TASK REQUIREMENTS
1. Say whether each statement agrees with the baseball stats conversation, answering yes or no and quoting the exact words of the conversation that decide it: (a) Caleb Joseph is a catcher for the Baltimore Orioles; (b) pitch framing means throwing out base-runners; (c) Mike Pesca hosts a podcast on Slate.
2. Carry the baseball stats conversation forward from its final line.

Can you feel it? There's a little snap in the air in the morning now - here in D.C. anyway, which means fall has officially begun. And as some of us celebrate since football is finally back, sports fans devoted to our national pastime know it is the beginning of the end. But the end of the baseball season is a great time to talk stats. Who better to do that with than Mike Pesca, host of "The Gist" podcast on Slate?

Hi, Mike.

MIKE PESCA, BYLINE: Agreed. Agreed, yes.

MARTIN: I have known you now for many years. I won't count them all now, but stats is kind of your jam. It's kind of the thing that you - I mean, you love many things. But you really love stats.

PESCA: I do. People act in the world, and I say, oh, soon that will be a number.


PESCA: But for baseball, it's action, and it leads to numbers. And so what I did is, I tapped this baseball brain trust of writers and stats guys like Rob Neyer and Ben Lindbergh of The Ringer and Tristan Cockroft. And I said - of ESPN - give me, you know, the best baseball stats or the weirdest, quirky things that are happening this year. And they came back to me with a couple gems.

MARTIN: All right. Hit me the first.

PESCA: OK. So Caleb Joseph - catcher, Baltimore Orioles - threatens to end the season without an RBI, the most at-bats by a player ever not to get an RBI.

MARTIN: OK. That's crazy. How do you manage that? How do you not get an RBI without any at-bats?

PESCA: You be a not-very-good hitter, though in the past he has been. But here's the wrinkle. Yeah. So this indicates Caleb Joseph, not a hitter - why is he on a major league roster? - 'cause he's such a good defensive catcher. And there's a new way of thinking about defense for catchers. It used to just be a catcher's who threw out base-runners. But there's something called pitch framing, which is to make the pitcher's pitch look like a strike. And Caleb Joseph's really good at it. They'd love to have the guy have an RBI eventually, but he's so good at defense...

MARTIN: They don't care.

PESCA: ...And this pitch framing aspect, they keep him on the team.

MARTIN: (Laughter) OK. So that - but that's still kind of, like, a sad stat. Like, he's like...


MARTIN: ...Not very good at something. Did you bring us any stat that's, like, a bona fide achievement?

AVAILABLE DATA
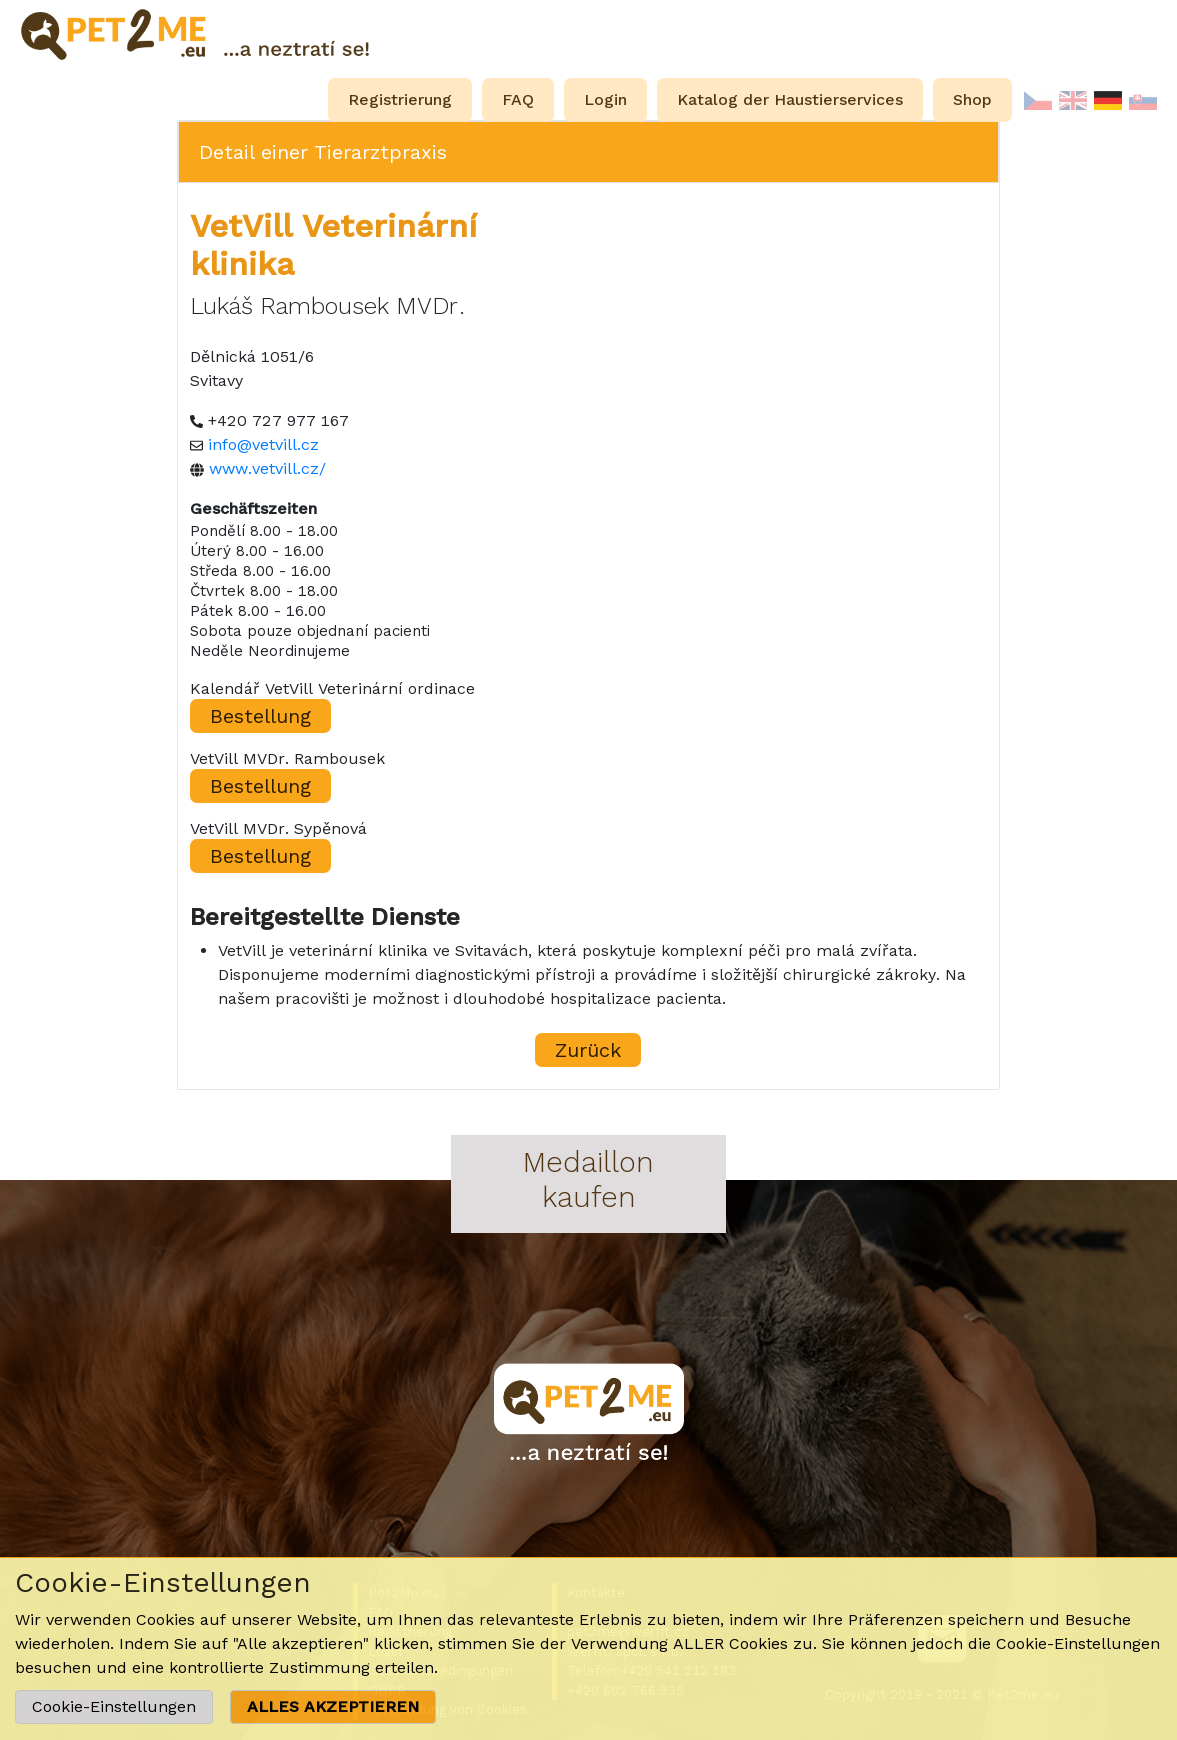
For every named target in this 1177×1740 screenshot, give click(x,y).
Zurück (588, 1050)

OUTPUTS
1.
(a) Yes: "Caleb Joseph - catcher, Baltimore Orioles"
(b) No: "pitch framing, which is to make the pitcher's pitch look like a strike"
(c) Yes: "Mike Pesca, host of "The Gist" podcast on Slate"

2.
PESCA: How about this one? Brian Dozier of the Twins set the American League record for most home runs by a second baseman. And in the minor leagues, this guy only had 15 home runs in his entire minor league career. He came up, and they were like oh, he's a good player. But he's really got no pop in the bat. Wrong

MARTIN: Wow. Good for you, Brian.

PESCA: Exactly.


MARTIN: OK. So we've got time for one more quick stat.

PESCA: All right.

MARTIN: Give me something super obscure.

PESCA: This year, the Texas Rangers are going to set the record for most wins or best winning percentage in one-run games, games decided by one run.

MARTIN: OK. This, I find interesting because, what does that mean? Does it mean they're good because at least they win the games? Or does it mean they're not that good because they're just barely holding on?

PESCA: You are asking all the right questions, and this is what stat heads tried to determine. The fans of the team will say it shows they're scrappy. It shows they get it done in the clutch. But I think an empiricist would say, well, if they were really good, they'd win by more.

A few years ago, the Orioles actually set this record. And it was said, oh, their manager is so good at managing close games. And then the next year, same manager - they had a very average record in one-run games. I'll tell you what this and many stats mean. It's total luck. That's what it means.

MARTIN: (Laughter) Mike Pesca - he hosts "The Gist" podcast. I've learned so much here. Thank you so much, Mike.

PESCA: Yeah, so much that you can, I hope, dispense with immediately.

MARTIN: Immediately...

PESCA: Unclog that mind.

MARTIN: ...It's going right out of my mind, in and out. Thank you.